Nobel laureate Prof. Wole Soyinka has criticized President Bola Tinubu’s recent address for not addressing the violent crackdown on #EndBadGovernance protesters by security agencies. In a statement released on Sunday, Soyinka expressed his disappointment with Tinubu’s failure to acknowledge the issue.
The #EndBadGovernance protests entered their fourth day on Sunday, as demonstrators continued to express their frustration over the country’s worsening economic conditions, rising poverty, and poor governance.
Soyinka stated, “I set my alarm clock for this morning to ensure that I did not miss President Bola Tinubu’s impatiently awaited address to the nation on the current unrest across the nation. His outline of the government’s remedial action since inception, aimed at warding off just such an outbreak, will undoubtedly receive expert and sustained attention both for effectiveness and in content analysis. My primary concern, quite predictably, is the continuing deterioration of the state’s seizure of protest management, an area in which the presidential address fell conspicuously short.”
He continued, “Such short-changing of civic deserving, regrettably, goes to arm the security forces in the exercise of impunity and condemns the nation to a seemingly unbreakable cycle of resentment and reprisals. Live bullets as state response to civic protest – that becomes the core issue. Even tear gas remains questionable in most circumstances, certainly an abuse in situations of clearly peaceful protest. Hunger marches constitute a universal S.O.S, not peculiar to the Nigerian nation. They belong indeed in a class of their own, never mind the collateral claims emblazoned on posters.”
Soyinka highlighted the importance of these protests as a signal to the government of public desperation. He lamented the state’s violent response to the ongoing hunger marches, which he said is a regression reminiscent of pre-independence colonial disdain.

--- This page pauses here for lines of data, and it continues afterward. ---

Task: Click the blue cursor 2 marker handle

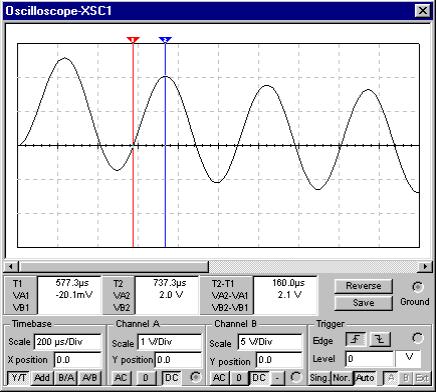Action: pyautogui.click(x=165, y=40)
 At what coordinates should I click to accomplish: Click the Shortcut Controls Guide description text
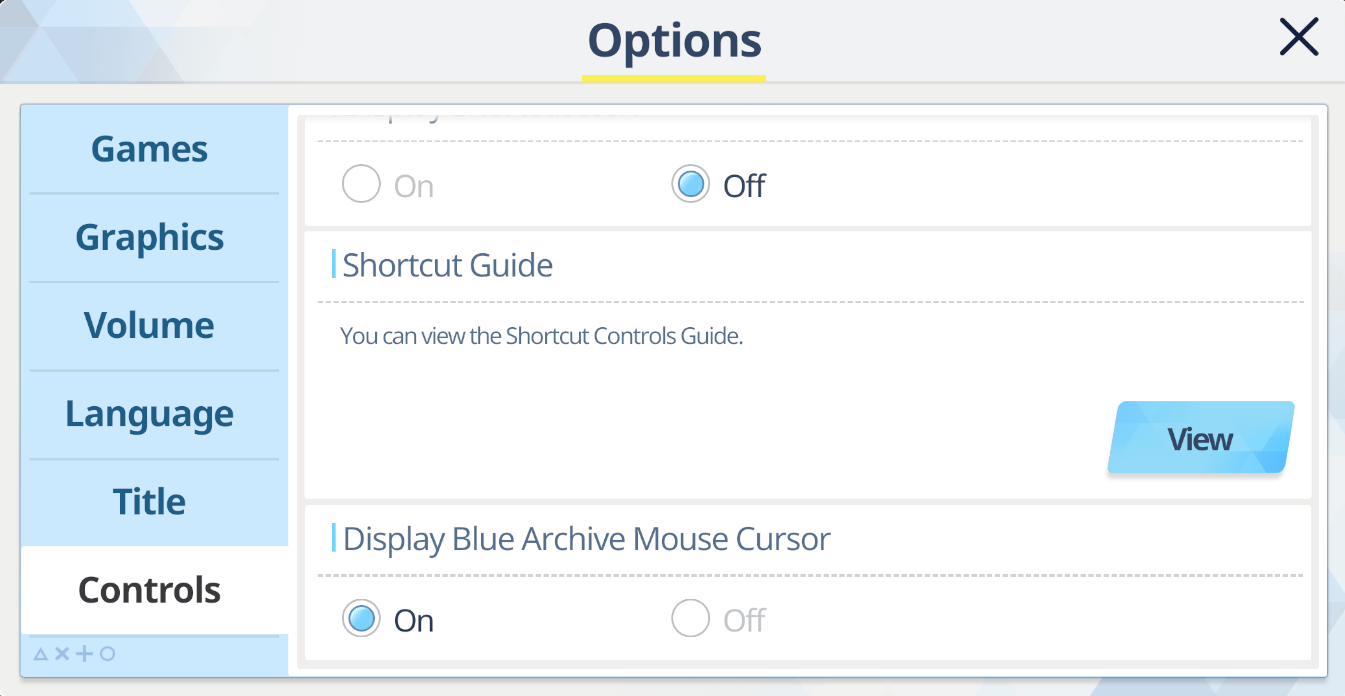(541, 336)
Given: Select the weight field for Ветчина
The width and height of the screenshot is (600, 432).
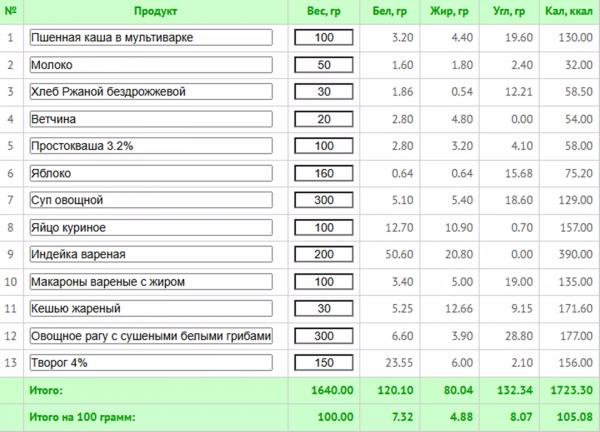Looking at the screenshot, I should coord(324,119).
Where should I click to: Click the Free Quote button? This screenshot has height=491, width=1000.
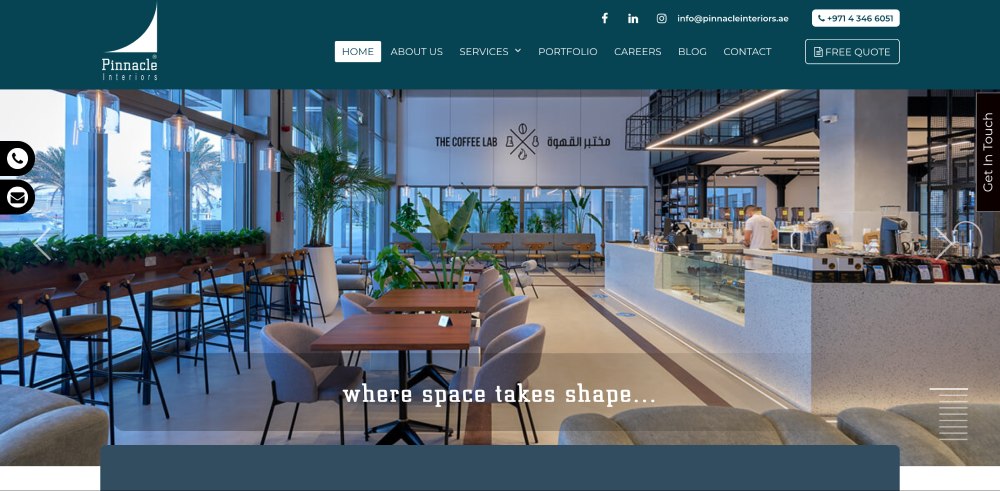pos(852,52)
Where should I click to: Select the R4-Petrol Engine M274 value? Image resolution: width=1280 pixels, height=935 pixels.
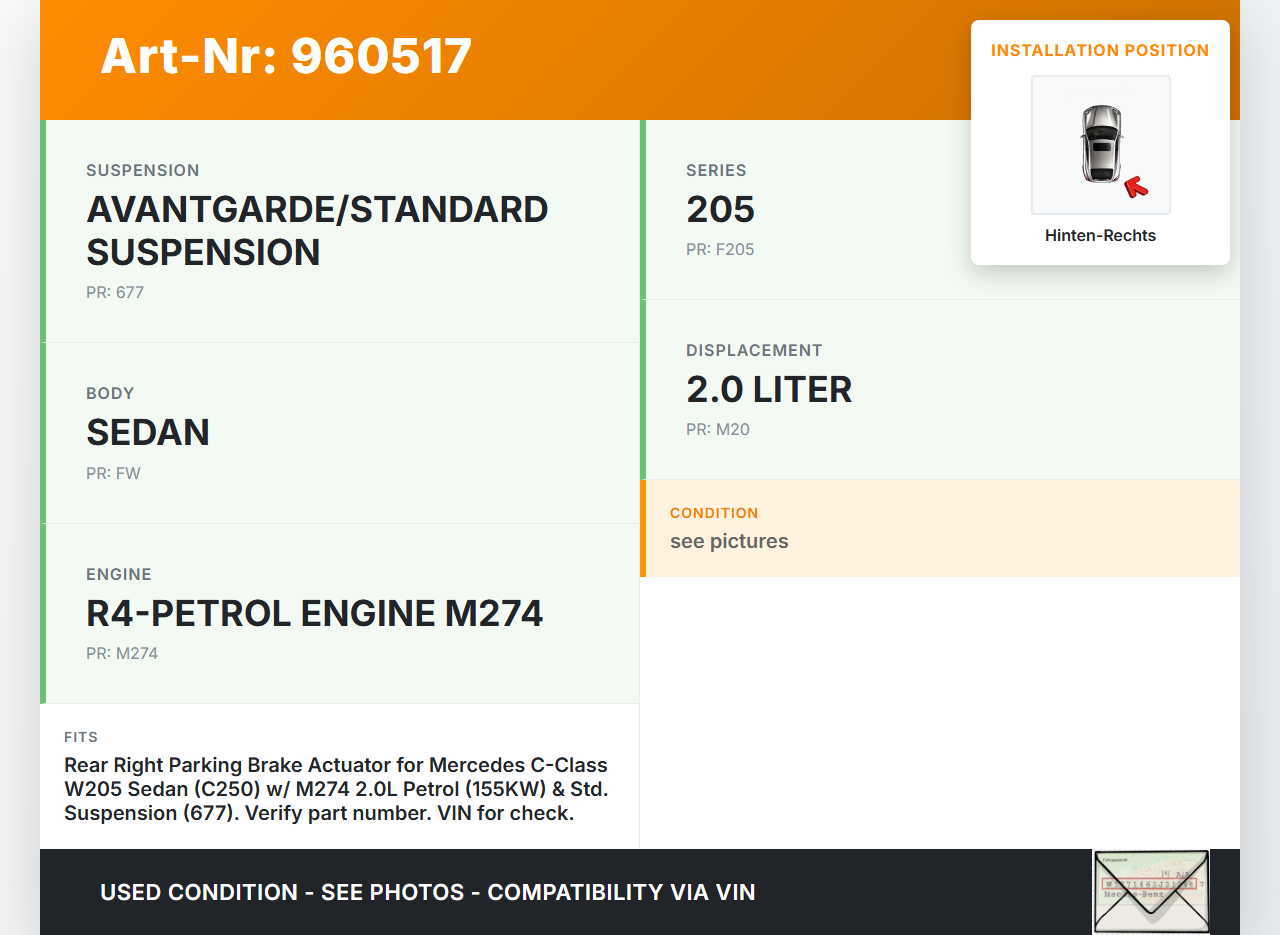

“The tragic response to the ongoing hunger marches in parts of the nation, and for which notice was served, constitutes a retrogression that takes the nation even further back than the deadly culmination of the watershed ENDSARS protests. It evokes pre-independence – that is, colonial – acts of disdain, a passage that induced the late-stage pioneer Hubert Ogunde’s folk opera BREAD AND BULLETS, earning that nationalist serial persecution and proscription by the colonial government.”
Soyinka also noted that Nigeria’s security agencies should be aware of alternative, more civilized approaches to managing protests. He referred to the 2022/23 Yellow Vest movement in France as a model, where police did not resort to lethal force even during confrontations.
“The serving of bullets where bread is pleaded is ominous retrogression, and we know what that eventually proves – a prelude to far more desperate upheavals, not excluding revolutions. The time is long overdue, surely, to abandon, permanently, the anachronistic resort to lethal means by the security agencies of governance. No nation is so under-developed, materially impoverished, or simply internally insecure as to lack the will to set an example. All it takes is to recall its own history, then exercise the will to commence a lasting transformation, inserting a break in the chain of lethal responses against civic society.”
He suggested that today’s protesters might consider adopting key songs from Hubert Ogunde’s “BREAD AND BULLETS” to instill a sense of shame in the continuing failure to move beyond colonial-era methods.
“One way or the other, this vicious cycle must be broken,” Soyinka concluded.